■ STUDY MATERIAL
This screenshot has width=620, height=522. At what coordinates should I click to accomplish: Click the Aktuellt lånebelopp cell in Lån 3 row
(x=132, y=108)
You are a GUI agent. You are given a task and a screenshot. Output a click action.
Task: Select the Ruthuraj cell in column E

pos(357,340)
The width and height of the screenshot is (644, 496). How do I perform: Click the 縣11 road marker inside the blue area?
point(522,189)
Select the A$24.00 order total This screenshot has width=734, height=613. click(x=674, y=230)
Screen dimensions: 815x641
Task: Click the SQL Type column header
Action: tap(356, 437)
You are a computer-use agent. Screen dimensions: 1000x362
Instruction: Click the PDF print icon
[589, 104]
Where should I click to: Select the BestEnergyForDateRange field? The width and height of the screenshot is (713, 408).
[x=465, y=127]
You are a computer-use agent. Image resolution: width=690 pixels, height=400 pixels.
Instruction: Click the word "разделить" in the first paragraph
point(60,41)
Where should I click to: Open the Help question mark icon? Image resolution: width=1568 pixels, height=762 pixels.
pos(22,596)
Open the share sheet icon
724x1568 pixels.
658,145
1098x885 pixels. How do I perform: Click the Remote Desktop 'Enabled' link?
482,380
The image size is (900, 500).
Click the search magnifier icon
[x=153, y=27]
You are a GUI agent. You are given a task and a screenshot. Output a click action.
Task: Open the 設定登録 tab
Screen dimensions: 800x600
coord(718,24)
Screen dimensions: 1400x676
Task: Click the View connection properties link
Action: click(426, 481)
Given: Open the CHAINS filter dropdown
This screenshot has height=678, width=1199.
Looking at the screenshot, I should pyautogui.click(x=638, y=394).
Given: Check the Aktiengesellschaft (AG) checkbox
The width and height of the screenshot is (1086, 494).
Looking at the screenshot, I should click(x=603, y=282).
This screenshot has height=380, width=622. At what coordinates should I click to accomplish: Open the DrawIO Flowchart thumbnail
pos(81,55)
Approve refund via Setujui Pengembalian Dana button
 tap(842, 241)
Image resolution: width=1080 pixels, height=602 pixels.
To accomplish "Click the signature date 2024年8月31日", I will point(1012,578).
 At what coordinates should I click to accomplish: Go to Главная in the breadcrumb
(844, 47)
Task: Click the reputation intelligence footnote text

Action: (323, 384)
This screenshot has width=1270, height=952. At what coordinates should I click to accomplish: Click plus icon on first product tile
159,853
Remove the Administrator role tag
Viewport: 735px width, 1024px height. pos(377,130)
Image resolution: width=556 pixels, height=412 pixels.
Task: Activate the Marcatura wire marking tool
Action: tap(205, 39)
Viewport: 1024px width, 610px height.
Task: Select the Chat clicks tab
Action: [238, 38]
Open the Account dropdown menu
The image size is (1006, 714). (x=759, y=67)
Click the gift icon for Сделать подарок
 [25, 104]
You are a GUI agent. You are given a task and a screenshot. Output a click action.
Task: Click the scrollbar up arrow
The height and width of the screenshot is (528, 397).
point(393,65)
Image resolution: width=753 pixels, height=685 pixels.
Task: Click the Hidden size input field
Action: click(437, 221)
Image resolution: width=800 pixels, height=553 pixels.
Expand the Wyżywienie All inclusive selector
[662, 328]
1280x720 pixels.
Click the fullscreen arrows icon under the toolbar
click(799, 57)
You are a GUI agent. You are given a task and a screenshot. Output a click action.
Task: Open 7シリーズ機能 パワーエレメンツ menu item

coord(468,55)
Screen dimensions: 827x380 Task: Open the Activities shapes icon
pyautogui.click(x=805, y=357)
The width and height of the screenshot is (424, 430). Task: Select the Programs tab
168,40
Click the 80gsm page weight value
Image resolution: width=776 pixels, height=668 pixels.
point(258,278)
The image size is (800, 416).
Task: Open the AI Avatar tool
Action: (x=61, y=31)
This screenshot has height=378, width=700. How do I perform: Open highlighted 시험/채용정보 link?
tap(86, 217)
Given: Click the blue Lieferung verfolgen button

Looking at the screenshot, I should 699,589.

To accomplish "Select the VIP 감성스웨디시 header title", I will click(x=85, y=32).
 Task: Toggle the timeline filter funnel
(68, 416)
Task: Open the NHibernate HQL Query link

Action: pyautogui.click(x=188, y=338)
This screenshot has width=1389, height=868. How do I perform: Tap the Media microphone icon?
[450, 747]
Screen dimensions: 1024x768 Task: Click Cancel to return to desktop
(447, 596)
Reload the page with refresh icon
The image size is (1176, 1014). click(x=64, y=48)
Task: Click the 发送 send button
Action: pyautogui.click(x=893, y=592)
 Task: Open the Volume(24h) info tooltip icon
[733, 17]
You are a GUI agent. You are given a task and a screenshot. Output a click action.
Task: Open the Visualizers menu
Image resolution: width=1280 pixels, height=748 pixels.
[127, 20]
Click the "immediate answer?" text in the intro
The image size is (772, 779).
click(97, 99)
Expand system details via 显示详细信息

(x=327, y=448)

■ ASSIGNMENT
From the records above, retype only the lines starting at the line that contains "Click the 80gsm page weight value" and ending at the line that contains "Task: Open the Visualizers menu", both included.

■ TASK ANSWER
Click the 80gsm page weight value
Image resolution: width=776 pixels, height=668 pixels.
point(258,278)
The image size is (800, 416).
Task: Open the AI Avatar tool
Action: (x=61, y=31)
This screenshot has height=378, width=700. How do I perform: Open highlighted 시험/채용정보 link?
tap(86, 217)
Given: Click the blue Lieferung verfolgen button

Looking at the screenshot, I should 699,589.

To accomplish "Select the VIP 감성스웨디시 header title", I will click(x=85, y=32).
 Task: Toggle the timeline filter funnel
(68, 416)
Task: Open the NHibernate HQL Query link

Action: pyautogui.click(x=188, y=338)
This screenshot has width=1389, height=868. How do I perform: Tap the Media microphone icon?
[450, 747]
Screen dimensions: 1024x768 Task: Click Cancel to return to desktop
(447, 596)
Reload the page with refresh icon
The image size is (1176, 1014). click(x=64, y=48)
Task: Click the 发送 send button
Action: pyautogui.click(x=893, y=592)
 Task: Open the Volume(24h) info tooltip icon
[733, 17]
You are a GUI agent. You are given a task and a screenshot. Output a click action.
Task: Open the Visualizers menu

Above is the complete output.